_提示文_
·····
9月20日(日)20時より、フジテレビでは日曜THEリアル!『池上彰スペシャル』が放送される。

池上彰が、日本や世界の重要なニュースをわかりやすくスタジオ解説するシリーズ。今回は、菅新政権の誕生、そして刻々と変化する新型コロナウイルスを巡る状況を受け、一部緊急生放送が決定。

9月16日に誕生した菅義偉新首相。菅新政権のもとで、日本の新型コロナウイルス対策はどうなるのか。これまでの安倍政権の方針や対策と違いはあるのか。池上彰がいち早く、そして忖度(そんたく)なしで生解説する。

さらに世界中で急ピッチで進められている新型コロナ収束への希望の光、ワクチンの開発。果たして順調に進んでいるのか?その今を解説。

この冬、我々は今まで経験したことがない事態に直面することも予想される。新型コロナとインフルエンザの同時流行が起きてしまったら…。私たちの医療は守られるのか。最前線の現場の声を取材、懸念される日本の医療現場の逼迫(ひっぱく)の原因はどこに!?
·····
_学習課題_
1. 番組紹介文の「9月16日に誕生した菅義偉新」から「んでいるのか?その今を解説。」まで(その語句を含む)を、一字も変えずに書き写すこと。
2. 『池上彰スペシャル』の番組紹介文の続きを、最後の文の後から書き継いでください。
番組紹介文の後に続く行は使わなくてよい。
·····
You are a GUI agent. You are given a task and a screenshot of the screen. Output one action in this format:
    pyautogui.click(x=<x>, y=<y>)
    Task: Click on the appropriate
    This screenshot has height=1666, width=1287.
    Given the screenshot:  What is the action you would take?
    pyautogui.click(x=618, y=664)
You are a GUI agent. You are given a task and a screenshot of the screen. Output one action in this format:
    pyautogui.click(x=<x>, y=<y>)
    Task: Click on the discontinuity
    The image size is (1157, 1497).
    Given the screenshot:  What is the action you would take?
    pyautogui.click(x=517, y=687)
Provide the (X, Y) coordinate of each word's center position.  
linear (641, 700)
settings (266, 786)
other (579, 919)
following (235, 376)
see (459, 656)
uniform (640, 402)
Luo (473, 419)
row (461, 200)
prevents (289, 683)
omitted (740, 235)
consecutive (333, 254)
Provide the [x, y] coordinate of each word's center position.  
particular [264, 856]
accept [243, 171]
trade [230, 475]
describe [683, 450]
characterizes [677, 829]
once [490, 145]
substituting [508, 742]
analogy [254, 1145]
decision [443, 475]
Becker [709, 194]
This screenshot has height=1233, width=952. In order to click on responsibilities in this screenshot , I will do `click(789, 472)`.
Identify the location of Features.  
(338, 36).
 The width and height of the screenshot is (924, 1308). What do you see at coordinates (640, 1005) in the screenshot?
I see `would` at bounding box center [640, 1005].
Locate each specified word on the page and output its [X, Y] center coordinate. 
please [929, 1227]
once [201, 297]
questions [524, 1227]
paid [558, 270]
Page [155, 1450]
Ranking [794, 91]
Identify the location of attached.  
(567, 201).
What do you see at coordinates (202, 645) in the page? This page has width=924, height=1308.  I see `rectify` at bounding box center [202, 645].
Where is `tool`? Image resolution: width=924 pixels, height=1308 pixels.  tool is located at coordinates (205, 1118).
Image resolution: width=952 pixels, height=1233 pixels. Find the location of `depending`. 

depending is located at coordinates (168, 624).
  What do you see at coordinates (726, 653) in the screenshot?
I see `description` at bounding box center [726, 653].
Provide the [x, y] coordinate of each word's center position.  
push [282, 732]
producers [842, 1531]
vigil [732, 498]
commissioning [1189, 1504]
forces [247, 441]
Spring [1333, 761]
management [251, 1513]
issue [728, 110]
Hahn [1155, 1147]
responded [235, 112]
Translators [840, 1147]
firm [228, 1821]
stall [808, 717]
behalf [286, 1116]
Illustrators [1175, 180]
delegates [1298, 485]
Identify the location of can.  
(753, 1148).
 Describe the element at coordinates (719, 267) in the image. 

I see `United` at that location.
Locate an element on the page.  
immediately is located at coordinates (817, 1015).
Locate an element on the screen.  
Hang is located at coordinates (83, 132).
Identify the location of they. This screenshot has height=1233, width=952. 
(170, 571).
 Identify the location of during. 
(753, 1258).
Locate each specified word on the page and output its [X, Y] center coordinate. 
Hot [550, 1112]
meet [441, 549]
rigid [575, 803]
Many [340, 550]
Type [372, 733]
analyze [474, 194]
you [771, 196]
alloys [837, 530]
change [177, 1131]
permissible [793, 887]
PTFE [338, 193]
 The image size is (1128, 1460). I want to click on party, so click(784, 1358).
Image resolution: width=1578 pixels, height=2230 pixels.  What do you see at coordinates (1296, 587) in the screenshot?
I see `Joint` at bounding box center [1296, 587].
·····
_演習の解答_
1.
9月16日に誕生した菅義偉新首相。菅新政権のもとで、日本の新型コロナウイルス対策はどうなるのか。これまでの安倍政権の方針や対策と違いはあるのか。池上彰がいち早く、そして忖度(そんたく)なしで生解説する。

さらに世界中で急ピッチで進められている新型コロナ収束への希望の光、ワクチンの開発。果たして順調に進んでいるのか?その今を解説。

2.
さらに大型台風や、いつどこで起きるかわからない大地震など、日本を襲う自然災害と感染症が重なる「複合災害」も強く懸念されている。その時、身を守るための「避難所」が、実は日本では約100年前からあまり進化していない状態なのだ。

大勢で密集し、床に雑魚寝する…。感染症対策が全くとられていなかったこれまでの避難所の実態。新型コロナの感染拡大に伴う「複合災害」に備え、避難所の感染症対策は今どうなっているのか。

今年7月に熊本県などを襲った「令和2年7月豪雨」で、クラスターを防いだ熊本県内の避難所では、“あるもの”が活躍していた。それは、布製の「パーティション」。この布製カーテンのすごさとは…。

ゲストの長嶋一茂も「これはすばらしい」と絶賛する一方、「なぜもっと普及していないのか?」と疑問を投げかける。

そして、あまり知られていない海外の避難所についても池上が解説。実は、日本よりはるかに進んでいる海外の避難所。2016年のイタリア中部地震の際に設置された避難所では、1家族にひとつ避難用のテントが提供され、簡易ベッドも1人1台。

さらに食事も充実。衛生面から食堂は別に設置され、提供される食事は避難所で作られている。メニューは、生野菜のサラダや肉料理、そしてワインまで提供されることもあるという。日本の避難所となぜここまで違うのか。日本の避難所にいま必要なこととは…。

池上の解説を聞き、ゆきぽよも、「こういうことは小学校で教えた方がいい!」と力説する。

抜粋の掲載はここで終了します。